**EXERCISE DETAILS**
Reproduce this listing from its first line through the line with "View all posts", inclusive, leaving out all that follows.

**RECORDS FOR THIS EXERCISE**
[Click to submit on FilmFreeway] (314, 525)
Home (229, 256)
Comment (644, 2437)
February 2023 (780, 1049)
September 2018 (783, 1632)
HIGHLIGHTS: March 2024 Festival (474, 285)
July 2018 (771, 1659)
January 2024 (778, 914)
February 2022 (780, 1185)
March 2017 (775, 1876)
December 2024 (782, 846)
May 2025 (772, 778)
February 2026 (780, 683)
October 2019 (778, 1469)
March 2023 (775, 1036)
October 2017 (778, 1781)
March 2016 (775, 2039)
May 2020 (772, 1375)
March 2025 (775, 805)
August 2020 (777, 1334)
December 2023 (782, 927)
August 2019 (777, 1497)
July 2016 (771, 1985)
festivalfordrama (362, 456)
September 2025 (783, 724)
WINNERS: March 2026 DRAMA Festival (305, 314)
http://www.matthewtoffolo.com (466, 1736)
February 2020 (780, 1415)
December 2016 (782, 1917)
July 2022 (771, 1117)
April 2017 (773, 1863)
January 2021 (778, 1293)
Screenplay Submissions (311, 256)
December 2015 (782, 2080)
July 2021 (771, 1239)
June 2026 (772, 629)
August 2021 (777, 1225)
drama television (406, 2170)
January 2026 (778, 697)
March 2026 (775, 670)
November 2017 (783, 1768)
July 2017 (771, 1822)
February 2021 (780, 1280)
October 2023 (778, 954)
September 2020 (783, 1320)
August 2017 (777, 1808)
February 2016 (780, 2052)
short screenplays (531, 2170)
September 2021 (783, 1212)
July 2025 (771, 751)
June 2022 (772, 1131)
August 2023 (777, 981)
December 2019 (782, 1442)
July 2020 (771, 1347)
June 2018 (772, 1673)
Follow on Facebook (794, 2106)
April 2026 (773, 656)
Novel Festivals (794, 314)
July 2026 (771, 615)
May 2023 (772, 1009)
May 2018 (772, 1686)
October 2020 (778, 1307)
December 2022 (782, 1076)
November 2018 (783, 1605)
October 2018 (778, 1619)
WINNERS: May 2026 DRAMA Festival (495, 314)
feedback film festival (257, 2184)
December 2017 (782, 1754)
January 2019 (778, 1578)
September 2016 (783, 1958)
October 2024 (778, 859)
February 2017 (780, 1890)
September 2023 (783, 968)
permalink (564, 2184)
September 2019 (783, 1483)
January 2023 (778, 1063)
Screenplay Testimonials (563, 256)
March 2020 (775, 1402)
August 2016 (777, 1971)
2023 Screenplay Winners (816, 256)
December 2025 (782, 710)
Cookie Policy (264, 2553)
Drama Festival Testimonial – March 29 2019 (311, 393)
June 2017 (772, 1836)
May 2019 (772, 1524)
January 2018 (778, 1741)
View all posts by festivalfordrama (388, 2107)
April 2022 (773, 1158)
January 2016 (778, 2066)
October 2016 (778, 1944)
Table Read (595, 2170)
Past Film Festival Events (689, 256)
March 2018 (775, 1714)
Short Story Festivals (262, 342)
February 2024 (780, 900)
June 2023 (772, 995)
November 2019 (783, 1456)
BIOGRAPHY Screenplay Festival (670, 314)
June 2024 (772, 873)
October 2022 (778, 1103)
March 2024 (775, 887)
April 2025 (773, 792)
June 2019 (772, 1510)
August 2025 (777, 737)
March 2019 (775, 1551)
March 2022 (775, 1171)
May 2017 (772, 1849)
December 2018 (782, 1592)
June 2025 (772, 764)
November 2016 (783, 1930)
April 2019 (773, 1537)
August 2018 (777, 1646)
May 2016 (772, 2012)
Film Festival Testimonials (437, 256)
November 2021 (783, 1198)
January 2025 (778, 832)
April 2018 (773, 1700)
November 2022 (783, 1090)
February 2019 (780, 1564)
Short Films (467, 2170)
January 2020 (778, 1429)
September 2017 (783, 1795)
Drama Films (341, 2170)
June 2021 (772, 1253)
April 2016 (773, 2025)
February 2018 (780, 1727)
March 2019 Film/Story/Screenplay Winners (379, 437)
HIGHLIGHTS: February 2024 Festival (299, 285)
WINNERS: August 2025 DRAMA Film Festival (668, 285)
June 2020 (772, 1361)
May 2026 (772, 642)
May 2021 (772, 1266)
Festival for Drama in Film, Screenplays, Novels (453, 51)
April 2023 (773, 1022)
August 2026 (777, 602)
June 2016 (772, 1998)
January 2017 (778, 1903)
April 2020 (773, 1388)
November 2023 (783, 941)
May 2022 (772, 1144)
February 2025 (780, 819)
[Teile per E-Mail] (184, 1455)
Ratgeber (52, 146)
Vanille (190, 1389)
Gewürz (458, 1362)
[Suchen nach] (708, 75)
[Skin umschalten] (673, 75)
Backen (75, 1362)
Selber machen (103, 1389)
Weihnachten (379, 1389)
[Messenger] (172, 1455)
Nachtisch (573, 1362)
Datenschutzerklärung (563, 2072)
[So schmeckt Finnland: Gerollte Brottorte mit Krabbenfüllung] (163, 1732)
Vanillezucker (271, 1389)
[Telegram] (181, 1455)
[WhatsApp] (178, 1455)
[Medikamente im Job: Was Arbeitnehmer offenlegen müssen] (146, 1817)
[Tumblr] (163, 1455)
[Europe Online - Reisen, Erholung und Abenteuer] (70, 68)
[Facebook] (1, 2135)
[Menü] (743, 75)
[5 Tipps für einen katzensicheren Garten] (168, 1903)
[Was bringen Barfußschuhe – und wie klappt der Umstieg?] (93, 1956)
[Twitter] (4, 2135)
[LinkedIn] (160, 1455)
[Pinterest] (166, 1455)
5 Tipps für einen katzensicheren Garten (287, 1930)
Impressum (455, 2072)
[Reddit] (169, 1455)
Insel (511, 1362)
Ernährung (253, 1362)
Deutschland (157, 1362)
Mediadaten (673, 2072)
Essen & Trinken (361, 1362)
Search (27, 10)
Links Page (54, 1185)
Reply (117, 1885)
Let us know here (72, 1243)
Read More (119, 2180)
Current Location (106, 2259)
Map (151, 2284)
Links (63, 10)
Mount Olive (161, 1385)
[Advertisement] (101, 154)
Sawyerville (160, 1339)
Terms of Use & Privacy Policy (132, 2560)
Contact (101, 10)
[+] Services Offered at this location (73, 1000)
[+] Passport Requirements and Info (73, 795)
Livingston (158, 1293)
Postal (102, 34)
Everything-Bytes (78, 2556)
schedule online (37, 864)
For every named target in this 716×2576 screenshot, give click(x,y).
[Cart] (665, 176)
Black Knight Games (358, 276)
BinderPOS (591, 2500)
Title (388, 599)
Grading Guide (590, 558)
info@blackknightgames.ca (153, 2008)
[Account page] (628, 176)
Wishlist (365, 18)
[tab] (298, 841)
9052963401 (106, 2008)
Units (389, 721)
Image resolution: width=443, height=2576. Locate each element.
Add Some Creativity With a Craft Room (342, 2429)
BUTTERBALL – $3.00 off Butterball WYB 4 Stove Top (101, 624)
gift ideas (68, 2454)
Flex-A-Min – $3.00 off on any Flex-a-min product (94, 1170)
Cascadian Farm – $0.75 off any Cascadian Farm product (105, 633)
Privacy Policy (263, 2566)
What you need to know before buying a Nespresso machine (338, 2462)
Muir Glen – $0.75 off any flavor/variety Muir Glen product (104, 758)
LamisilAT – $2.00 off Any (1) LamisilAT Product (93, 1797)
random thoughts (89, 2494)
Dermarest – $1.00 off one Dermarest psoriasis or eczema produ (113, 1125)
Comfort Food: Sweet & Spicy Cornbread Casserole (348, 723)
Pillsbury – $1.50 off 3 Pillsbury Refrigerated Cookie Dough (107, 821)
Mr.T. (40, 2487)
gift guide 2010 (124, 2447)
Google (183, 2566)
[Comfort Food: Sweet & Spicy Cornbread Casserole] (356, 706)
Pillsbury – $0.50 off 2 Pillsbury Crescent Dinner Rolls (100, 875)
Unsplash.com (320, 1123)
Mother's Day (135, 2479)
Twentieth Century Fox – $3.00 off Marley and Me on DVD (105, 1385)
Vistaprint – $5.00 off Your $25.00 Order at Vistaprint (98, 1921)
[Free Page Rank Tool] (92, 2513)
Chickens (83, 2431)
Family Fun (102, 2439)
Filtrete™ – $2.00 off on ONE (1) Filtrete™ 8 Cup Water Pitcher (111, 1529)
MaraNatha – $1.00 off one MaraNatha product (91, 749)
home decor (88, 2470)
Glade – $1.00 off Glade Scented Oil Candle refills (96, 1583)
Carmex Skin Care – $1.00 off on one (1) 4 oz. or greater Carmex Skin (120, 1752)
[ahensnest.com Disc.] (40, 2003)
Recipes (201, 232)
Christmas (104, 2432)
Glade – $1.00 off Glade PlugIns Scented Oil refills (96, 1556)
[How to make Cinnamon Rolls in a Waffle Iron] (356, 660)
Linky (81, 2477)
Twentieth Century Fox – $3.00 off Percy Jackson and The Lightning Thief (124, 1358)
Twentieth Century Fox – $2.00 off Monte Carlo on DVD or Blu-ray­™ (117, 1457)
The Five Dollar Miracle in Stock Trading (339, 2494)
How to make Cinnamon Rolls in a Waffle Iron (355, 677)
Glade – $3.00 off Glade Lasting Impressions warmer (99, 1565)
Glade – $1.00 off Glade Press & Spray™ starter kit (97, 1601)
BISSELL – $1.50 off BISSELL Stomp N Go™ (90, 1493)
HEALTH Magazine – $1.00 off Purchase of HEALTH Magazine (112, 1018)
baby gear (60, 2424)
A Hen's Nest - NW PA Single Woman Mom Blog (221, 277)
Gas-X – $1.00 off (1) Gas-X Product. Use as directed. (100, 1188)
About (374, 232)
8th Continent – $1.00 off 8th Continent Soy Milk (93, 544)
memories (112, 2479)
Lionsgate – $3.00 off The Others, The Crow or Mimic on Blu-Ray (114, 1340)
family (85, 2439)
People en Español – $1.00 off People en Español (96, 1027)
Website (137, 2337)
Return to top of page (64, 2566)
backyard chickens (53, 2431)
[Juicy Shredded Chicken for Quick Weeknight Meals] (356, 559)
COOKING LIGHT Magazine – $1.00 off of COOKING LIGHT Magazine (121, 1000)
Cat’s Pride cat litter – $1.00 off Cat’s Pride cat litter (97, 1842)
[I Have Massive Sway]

**TASK ANSWER**
[Click to submit on FilmFreeway] (314, 525)
Home (229, 256)
Comment (644, 2437)
February 2023 (780, 1049)
September 2018 (783, 1632)
HIGHLIGHTS: March 2024 Festival (474, 285)
July 2018 (771, 1659)
January 2024 (778, 914)
February 2022 (780, 1185)
March 2017 (775, 1876)
December 2024 (782, 846)
May 2025 (772, 778)
February 2026 (780, 683)
October 2019 (778, 1469)
March 2023 (775, 1036)
October 2017 (778, 1781)
March 2016 (775, 2039)
May 2020 (772, 1375)
March 2025 (775, 805)
August 2020 (777, 1334)
December 2023 (782, 927)
August 2019 (777, 1497)
July 2016 (771, 1985)
festivalfordrama (362, 456)
September 2025 (783, 724)
WINNERS: March 2026 DRAMA Festival (305, 314)
http://www.matthewtoffolo.com (466, 1736)
February 2020 (780, 1415)
December 2016 (782, 1917)
July 2022 (771, 1117)
April 2017 (773, 1863)
January 2021 (778, 1293)
Screenplay Submissions (311, 256)
December 2015 (782, 2080)
July 2021 (771, 1239)
June 2026 (772, 629)
August 2021 (777, 1225)
drama television (406, 2170)
January 2026 (778, 697)
March 2026 (775, 670)
November 2017 (783, 1768)
July 2017 (771, 1822)
February 2021 (780, 1280)
October 2023 (778, 954)
September 2020 (783, 1320)
August 2017 (777, 1808)
February 2016 (780, 2052)
short screenplays (531, 2170)
September 2021 (783, 1212)
July 2025 (771, 751)
June 2022 (772, 1131)
August 2023 (777, 981)
December 2019 (782, 1442)
July 2020 (771, 1347)
June 2018 (772, 1673)
Follow on Facebook (794, 2106)
April 2026 (773, 656)
Novel Festivals (794, 314)
July 2026 (771, 615)
May 2023 (772, 1009)
May 2018 (772, 1686)
October 2020 (778, 1307)
December 2022 (782, 1076)
November 2018 (783, 1605)
October 2018 (778, 1619)
WINNERS: May 2026 DRAMA Festival (495, 314)
feedback film festival (257, 2184)
December 2017 (782, 1754)
January 2019 (778, 1578)
September 2016 (783, 1958)
October 2024 (778, 859)
February 2017 (780, 1890)
September 2023 (783, 968)
permalink (564, 2184)
September 2019 (783, 1483)
January 2023 (778, 1063)
Screenplay Testimonials (563, 256)
March 2020 (775, 1402)
August 2016 (777, 1971)
2023 Screenplay Winners (816, 256)
December 2025 (782, 710)
Cookie Policy (264, 2553)
Drama Festival Testimonial – March 29 2019 (311, 393)
June 2017 (772, 1836)
May 2019 (772, 1524)
January 2018 (778, 1741)
View all posts by festivalfordrama (388, 2107)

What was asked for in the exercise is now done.